People v. Henley

— Judgment unanimously reversed on the law and defendant’s motions to suppress granted. Memorandum: The court erred in denying motions to suppress the physical evidence seized as a result of the execution of two search warrants on January 2, 1986 and June 3, 1986 respectively. Accordingly, defendant’s conviction based upon his guilty plea of criminal possession of a controlled substance in the third degree must be reversed.

The search warrants both described the premises to be searched as a 21A-story single-family dwelling, brown in color, located on the east side of the street with a front door facing west. In fact, the premises was a multiple dwelling consisting of three separate unconnected living units, tan in color, and without a front door. Entry to the building was through a side door. Three separate mailboxes were mounted on the side of the building adjacent to the entrance door.

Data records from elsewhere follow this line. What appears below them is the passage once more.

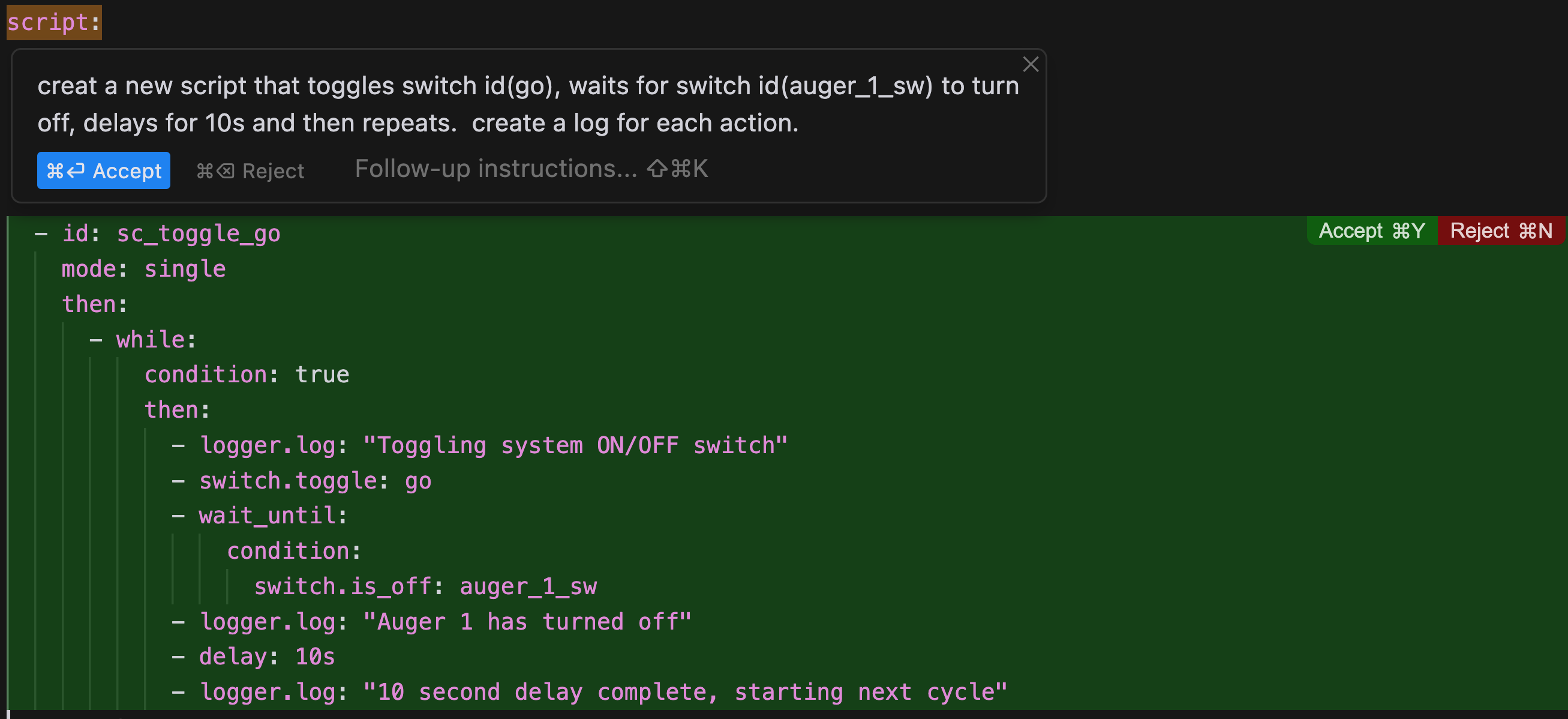Viewport: 1568px width, 719px height.
Task: Click the wait_until: keyword
Action: (272, 515)
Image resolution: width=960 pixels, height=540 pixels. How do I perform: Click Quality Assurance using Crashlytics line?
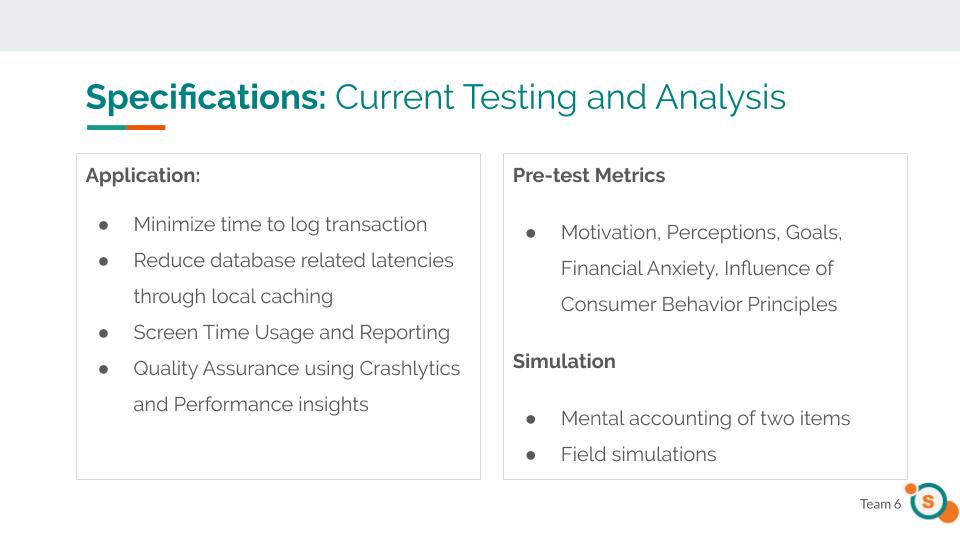coord(296,369)
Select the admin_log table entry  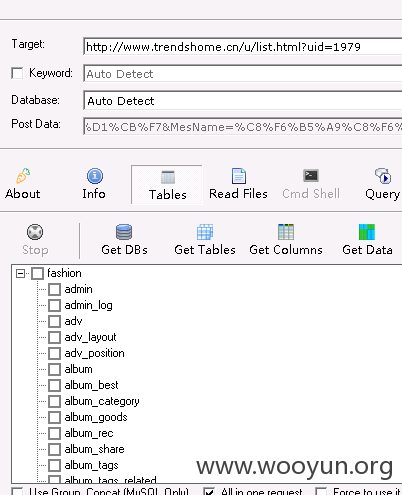coord(88,305)
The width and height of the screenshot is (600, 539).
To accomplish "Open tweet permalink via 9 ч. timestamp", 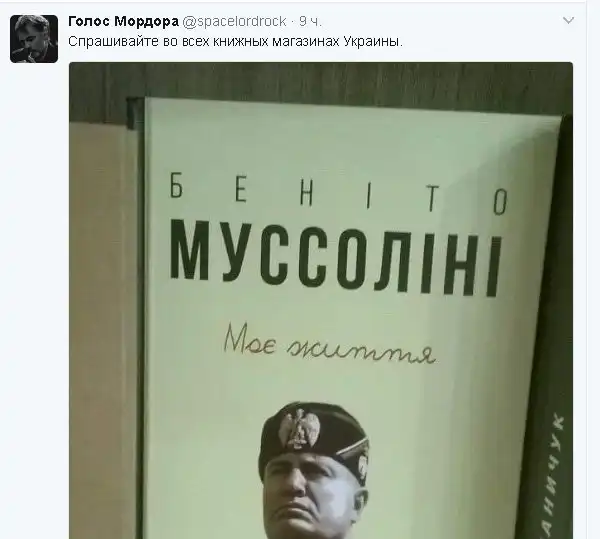I will (x=310, y=21).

The Federal and State Constitutions require that warrants shall not issue except "upon probable cause * * * and particularly describing the place to be searched, and the persons or things to be seized” (US Const 4th Amend; NY Const, art I, § 12). Particularity is required in order that the executing officer can, with reasonable effort, ascertain and identify the place intended to be searched and the things authorized to be seized (People v Nieves, 36 NY2d 396, 401; People v Brooks, 54 AD2d 333, 335). The constitutional requirements will be satisfied if there is a nonconfusing description by which any officer executing the warrant could not be misled into searching any premises other than the particular premises occupied by the defendant (People v Sprague, 47 AD2d 510).

Generally, a warrant to search a subunit of a multiple occupancy structure is void if it fails to describe the subunit to be searched and only describes the larger structure (People v Rainey, 14 NY2d 35; People v Brooks, supra, at 335). For the purpose of satisfying the State and Federal constitutional requirements, the search of two or more residential apartments in the same building is no different than searching two or more separate houses (People v Rainey, supra, at 37). Where a warrant describes the place to be searched as the entire *1137premises, the fact that the officers execute it only against the proper subunit will not serve to sustain it (People v Yusko, 45 AD2d 1043, 1044). "Such restraint, commendable as it was, was imposed by the officers and not by the court [and t]he defect is that they were not compelled to so limit their search by the terms of the warrant (see Katz v United States, 389 U. S. 347, 356-357)”. (People v Yusko, supra, at 1044.)

The search warrants here failed to satisfy the constitutional requirements. The subunit to be searched was neither identified by number or by naming its occupant (see, People v De Lago, 16 NY2d 289, cert denied 383 US 963; People v Brooks, supra, at 335; People v Taggart, 51 AD2d 863). The facts here are distinguishable from those in United States v Santore (290 F2d 51, affd on reh en banc 290 F2d 74, cert denied 365 US 834), the case upon which the People rely. In Santore (supra), the defendant resided in a second floor apartment of a two-family dwelling which had been converted from a single-family dwelling in contravention of local ordinance. The outward appearance of the structure, however, conformed to the description contained in the warrant.

Since the court’s error in denying defendant’s motions to suppress requires reversal, we do not reach the remaining issues raised by the defendant. (Appeal from judgment of Monroe County Court, Connell, J. — criminal possession of controlled substance, third degree.) Present — Denman, J. P., Boomer, Pine, Balio and Davis, JJ.